Added that operators may measure steam injected on a grouped basis for wells once the associated subsurface drainage area has coalesced. Steam injection must continue to be reported to Petrinex for each well using its unique well identifier (UWI).

Section 12.3.4

Added that operators may measure solvent injected on a grouped basis for wells once the associated subsurface drainage area has coalesced. Solvent injection must continue to be reported to Petrinex for each well using its UWI.

Clarified that all solvent injection measurement devices must be calibrated, proved, or verified annually or as otherwise stated in section 2.

Section 12.3.7

Revised section title to Well Production Measurement from Well Testing.

Added that operators may measure production on a grouped basis for wells once the associated subsurface drainage area has coalesced.
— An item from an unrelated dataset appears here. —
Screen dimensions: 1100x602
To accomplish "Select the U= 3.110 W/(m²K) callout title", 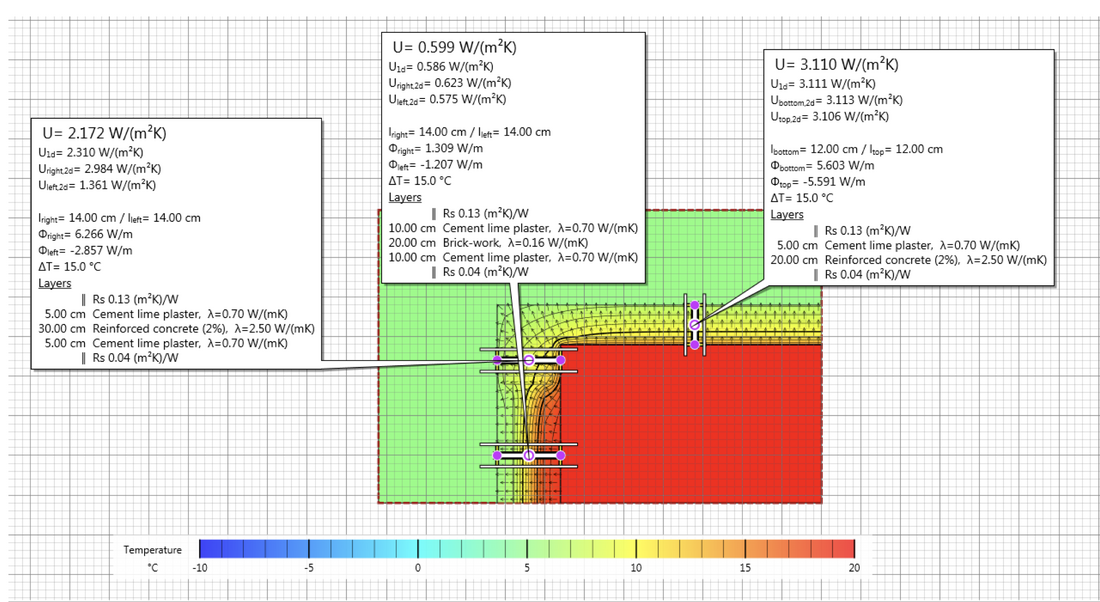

Production of oil, gas, and water must continue to be reported to Petrinex for each well using its UWI.

Added that ±2 per cent applies only to individual wells for emulsion tests.

Added ±5 per cent for single point measurement uncertainty for group-metered emulsions, excluding the effects of steam and hydrocarbon vapours and the effects of determining sediments and water (S&W).

Section 12.3.9

Cleaned up wording by removing reference to previous, old proration factors and moved the summary table of proration factors from section 12.3.14.

Section 12.3.10

Added internal inspection exceptions for thermal in situ oil sands operations.

Section 12.3.11

Table 12.4: Relocated table 12.4 to section 12.3.10 and renumbered to table 12.3.

Table 12.3: Renumbered table 12.3 to table 12.4, changed single point measurement uncertainty criteria for grouped well metering to ±5 per cent, and clarified that individual emulsion testing single point measurement uncertainty is ±2 per cent.

Section 12.3.14

Added load water reporting section that allows operators to discontinue load water recovery reporting from a well after being on production for 12 months.

Section 15.2.10

Added definitions of condensate-gas ratio (CGR), oil-gas ratio (OGR), and water-gas ratio (WGR).

Appendix 2

Corrected battery gas production and gas gathering system calculated volumes and the associated measurement difference between the gas battery and gathering system. The previous calculation used an incorrect volume.

Appendix 9


Directive 017 is available on the AER website, www.aer.ca. Printed copies of the directive can be purchased from AER Order Fulfillment, Suite 1000, 250 – 5 Street SW, Calgary, Alberta T2P 0R4; telephone: 403-297-8311 or 1-855-297-8311 (toll free; option 2); fax: 403-297-7040; e-mail: InformationRequest@aer.ca.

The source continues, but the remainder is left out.